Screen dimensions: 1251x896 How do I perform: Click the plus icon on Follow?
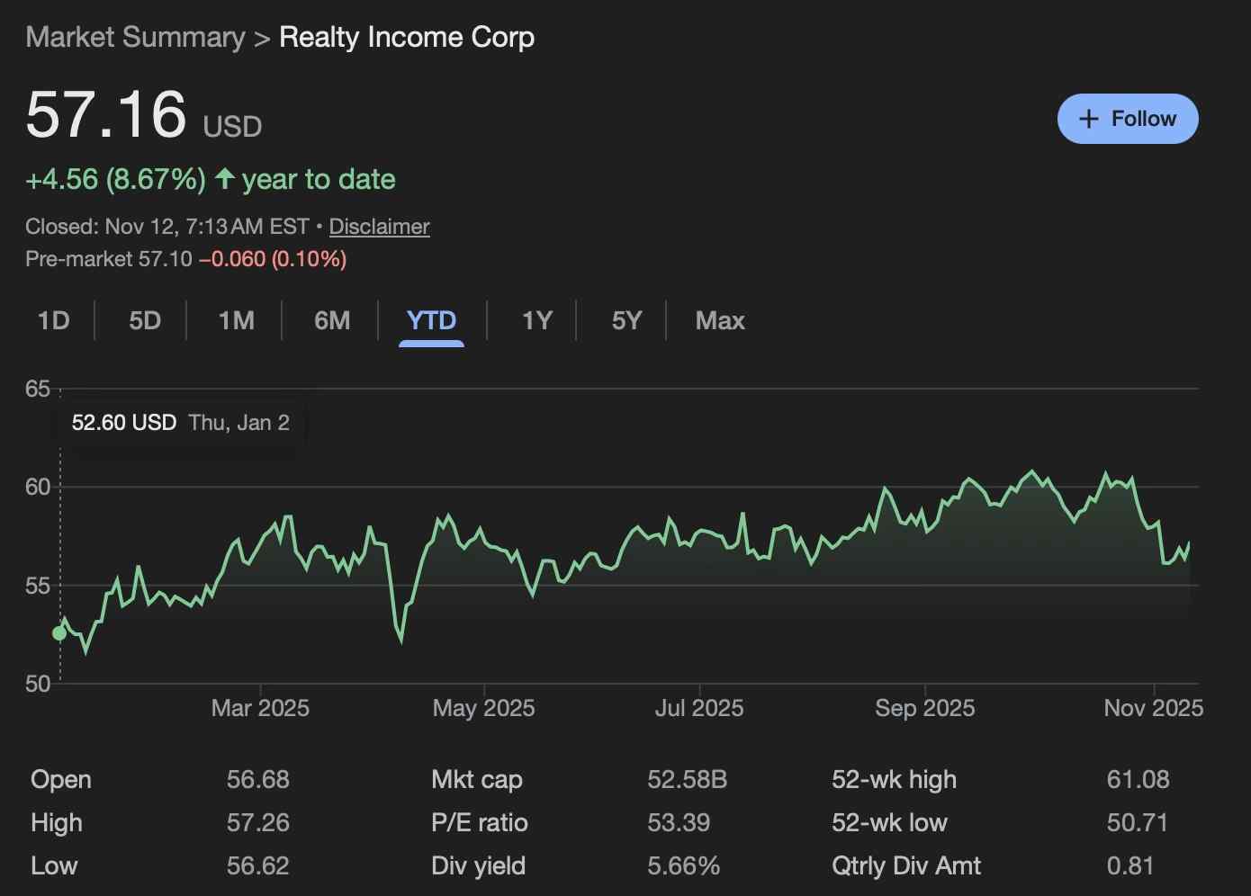click(x=1088, y=119)
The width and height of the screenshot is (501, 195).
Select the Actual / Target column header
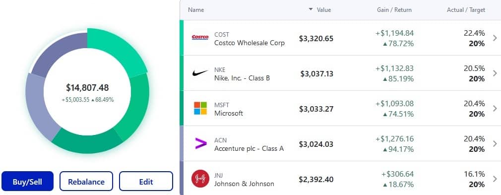466,10
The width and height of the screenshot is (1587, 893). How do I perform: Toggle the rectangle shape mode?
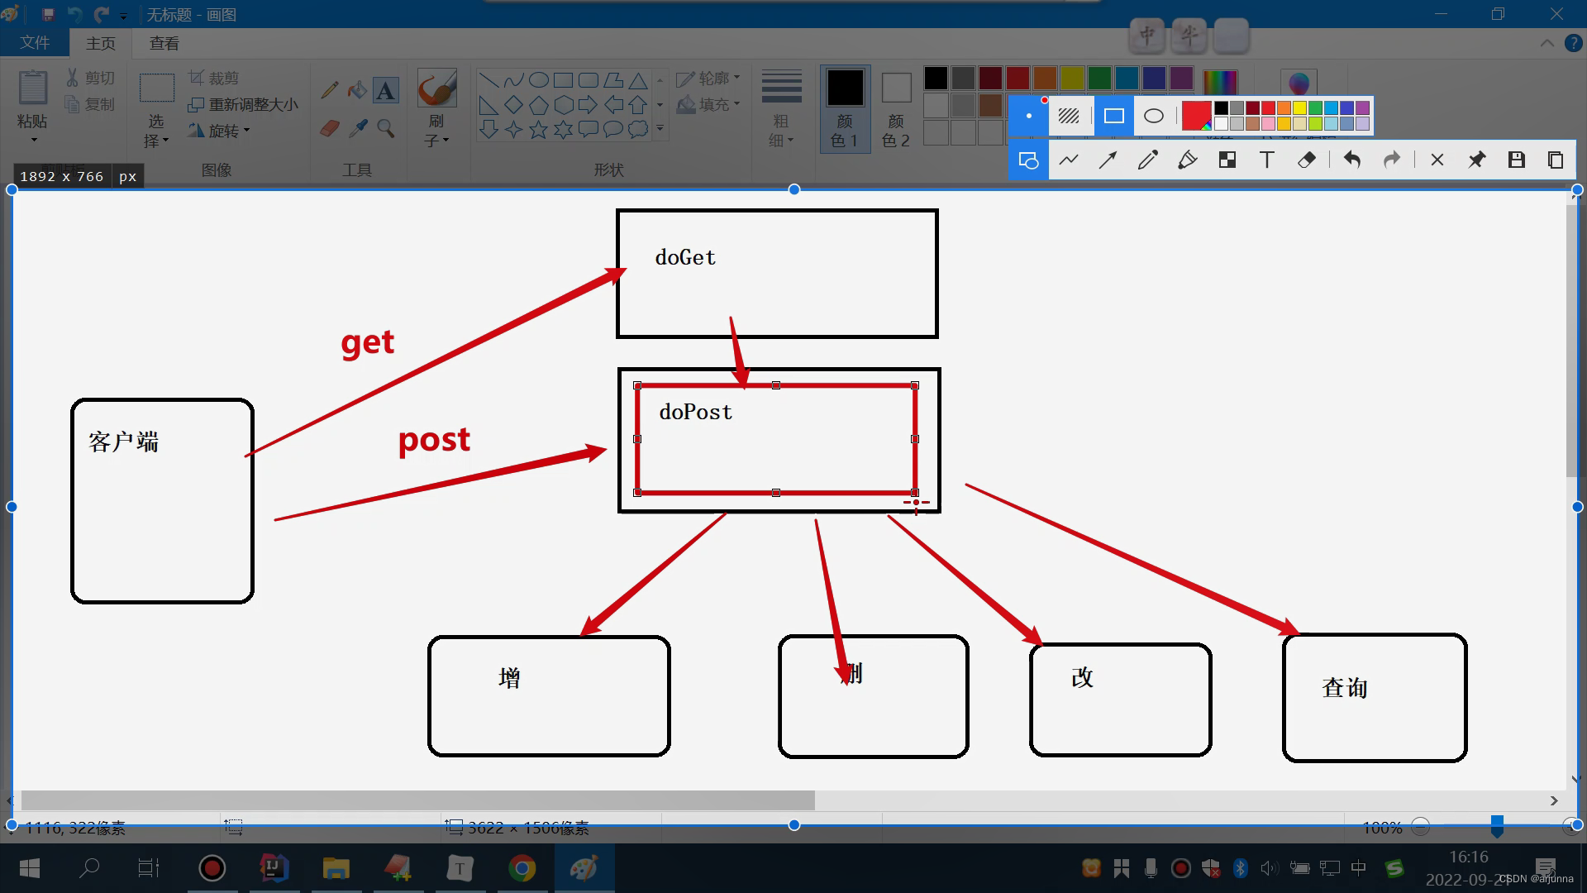pyautogui.click(x=1113, y=117)
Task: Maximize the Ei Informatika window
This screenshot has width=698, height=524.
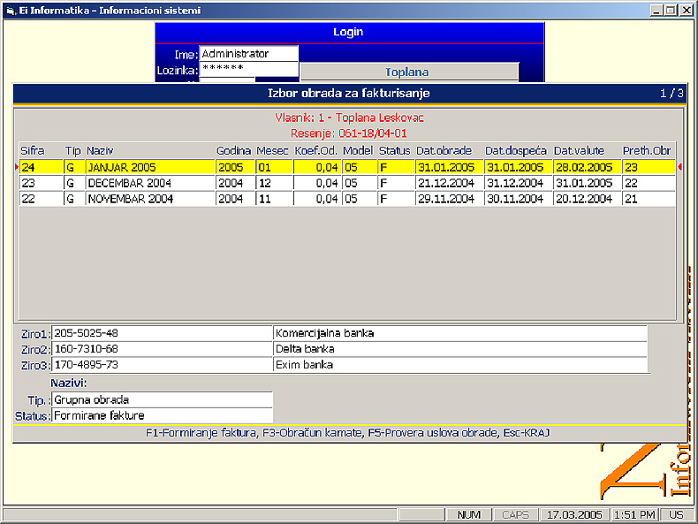Action: click(671, 10)
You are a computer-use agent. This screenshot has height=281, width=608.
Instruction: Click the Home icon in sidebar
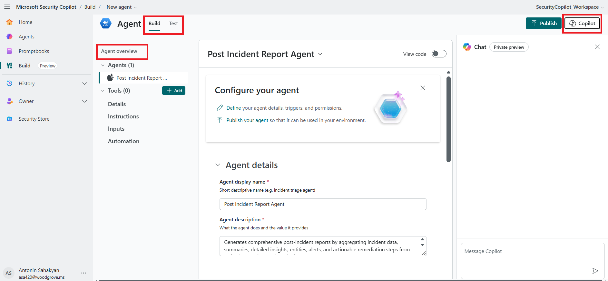pos(10,22)
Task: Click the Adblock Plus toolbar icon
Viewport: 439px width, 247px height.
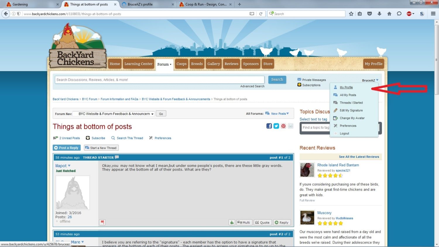Action: coord(409,14)
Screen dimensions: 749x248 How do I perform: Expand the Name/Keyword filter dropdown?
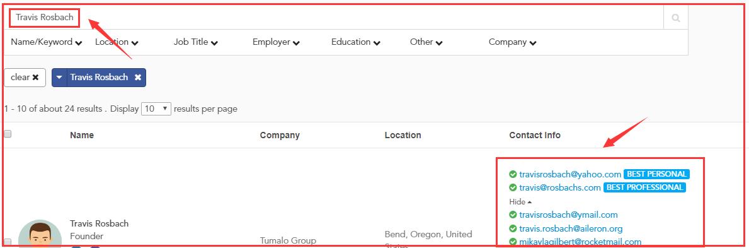coord(47,42)
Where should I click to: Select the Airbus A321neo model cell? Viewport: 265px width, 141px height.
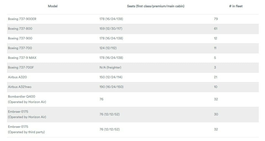click(20, 87)
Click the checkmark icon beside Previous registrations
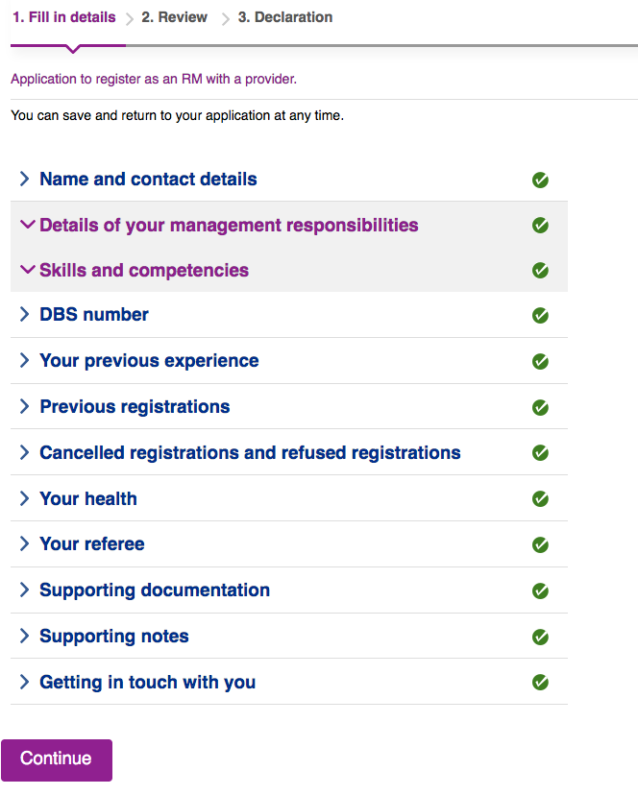This screenshot has width=638, height=795. point(540,406)
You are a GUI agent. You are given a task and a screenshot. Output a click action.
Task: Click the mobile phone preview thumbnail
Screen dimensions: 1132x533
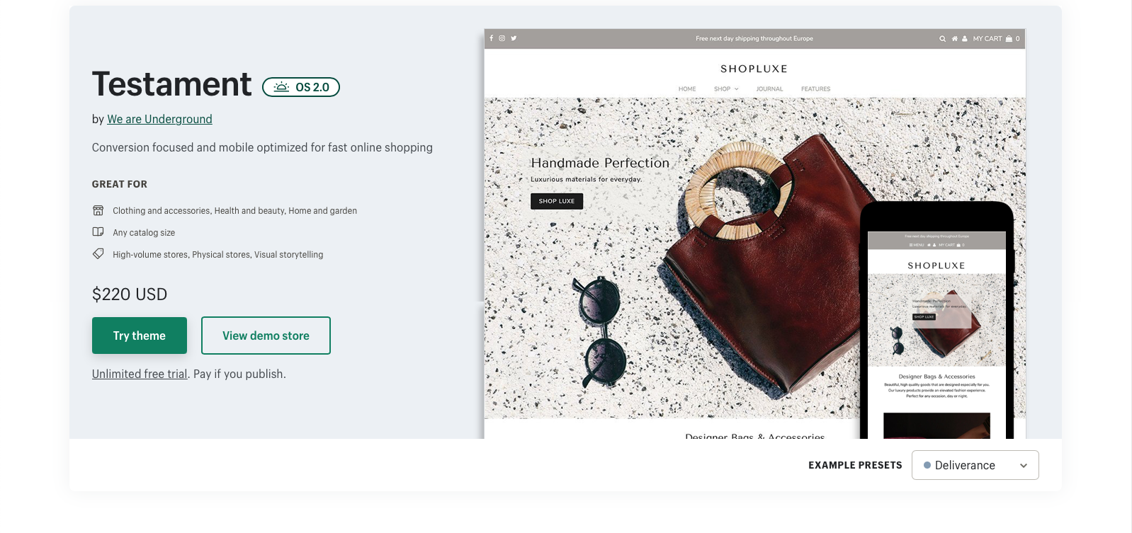tap(936, 322)
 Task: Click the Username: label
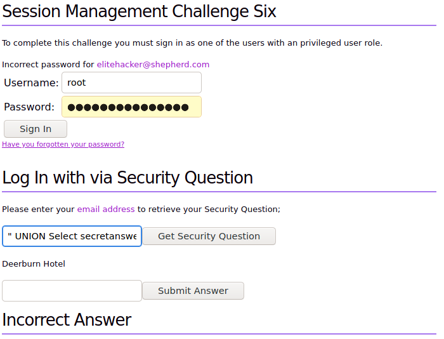pos(31,83)
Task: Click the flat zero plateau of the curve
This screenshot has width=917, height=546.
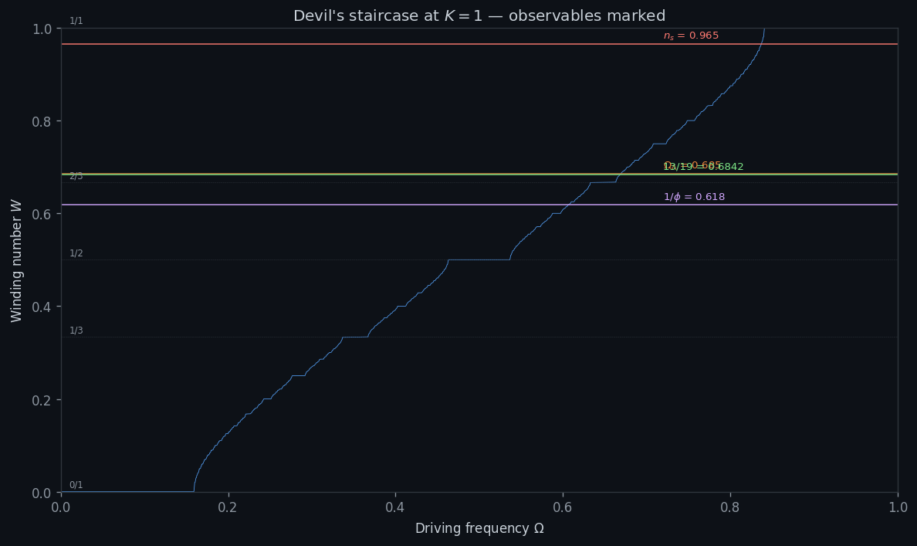Action: point(127,491)
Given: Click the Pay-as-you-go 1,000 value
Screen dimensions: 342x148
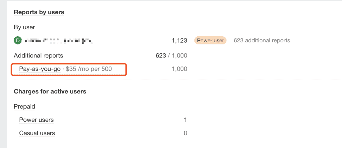Looking at the screenshot, I should (179, 69).

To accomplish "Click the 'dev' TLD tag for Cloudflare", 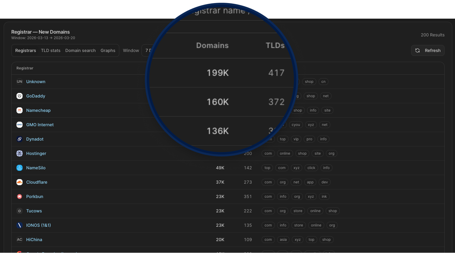I will pos(324,182).
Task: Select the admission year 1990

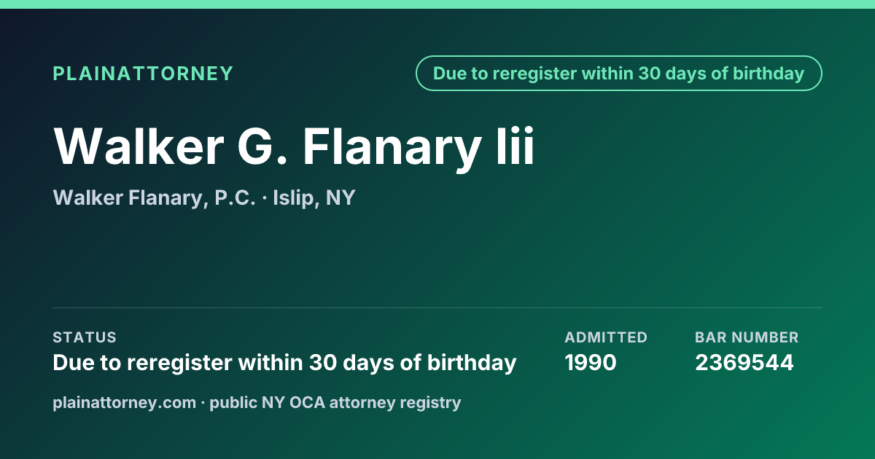Action: 591,363
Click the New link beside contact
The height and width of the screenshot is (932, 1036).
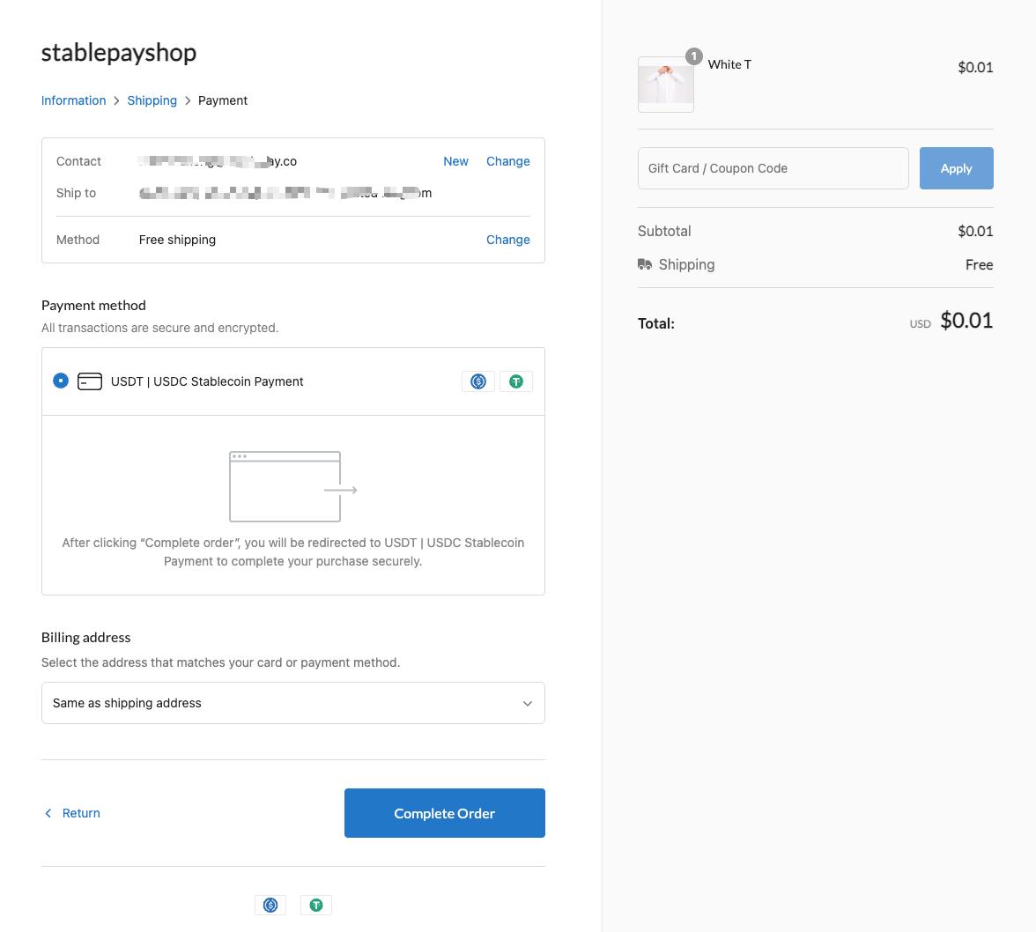[455, 161]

◆ Instruction
Could you write out everything from the first of the lines down to the one containing "pyautogui.click(x=1113, y=117)", swapping "screenshot" for "screen capture" and leaving all else unchanged, with the pictures left out?

◆ Problem solution
Screen dimensions: 1251x896 How do I perform: Click the plus icon on Follow?
click(x=1088, y=119)
The width and height of the screen capture is (501, 195).
Select the Actual / Target column header
466,10
The width and height of the screen capture is (1587, 893). How do I perform: Toggle the rectangle shape mode?
pyautogui.click(x=1113, y=117)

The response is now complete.